Many politically minded Chinese aren't convinced that Xi will take the painful steps needed to root out deeply embedded corruption. Eliminating graft would require an overhaul of the patronage-based political culture and restraining the party's unchecked power.
"Will it be like the past when there was great determination expressed in speech, but ultimately no effective efforts followed to control corruption?" said Ren Jianming, an anti-corruption expert at prestigious Tsinghua University in Beijing. "We haven't seen much in terms of specific measures."
Some Chinese want the party to allow its anti-corruption watchdogs to operate independently, and to require officials to declare assets publicly. A system in place since 2010 requires some officials to report income, real estate holdings and other wealth to their superiors—not the public—but that has done little to stanch graft.
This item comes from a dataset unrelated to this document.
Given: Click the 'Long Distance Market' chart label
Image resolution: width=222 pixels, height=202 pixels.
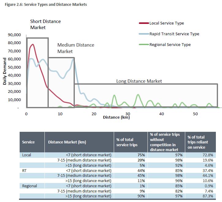Looking at the screenshot, I should tap(139, 81).
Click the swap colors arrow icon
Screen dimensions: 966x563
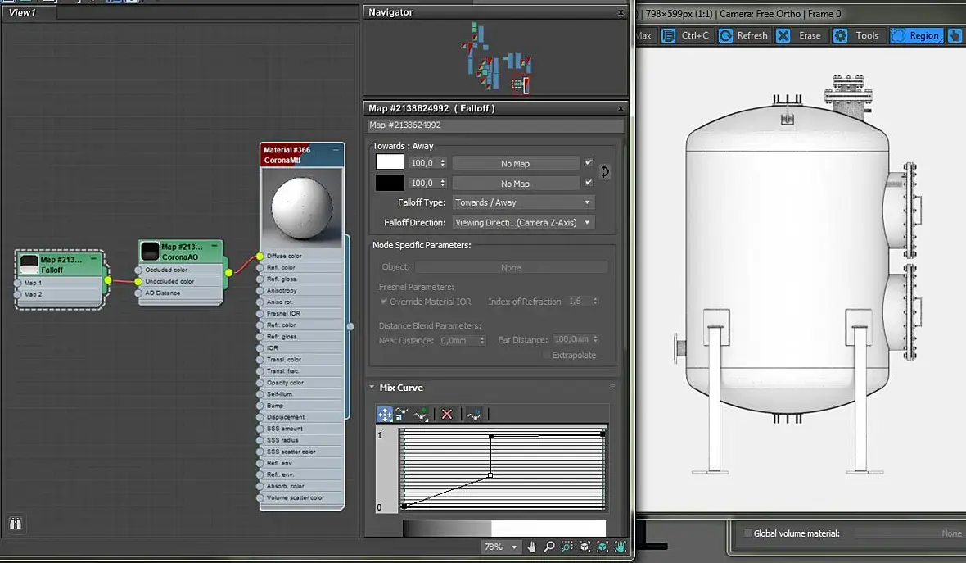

A few areas in Guangdong have recently been named as testing grounds for public asset declaration.
Still, resistance to full disclosure is high within the bureaucracy and perhaps even the leadership. Bloomberg News reported in June last year that Xi's extended family has amassed assets totaling $376 million, though it said none was traced to Xi himself.
"I believe that Xi should take the lead," said Wang Yukai, an anti-corruption expert at the Chinese Academy of Governance, which trains provincial and ministerial-level civil servants. "Politburo Standing Committee members also need to declare information about their spouses and children. This will pave the way for future declarations."
Many experts advocated an asset declaration mechanism when they attended a meeting called by Wang Qishan, the party's new anti-corruption agency chief, in late November, according to Ren, who was one of the participants. Ren said Wang noted that more research needed to be done but otherwise stayed noncommittal.
"There's now a lot of public expectation about anti-corruption work, and as the leading cadre in charge of this work, he must remain calm and rational," Ren observed. "It's easy to raise public expectations, but if you're unable to meet them, then you'll end up disappointing everyone."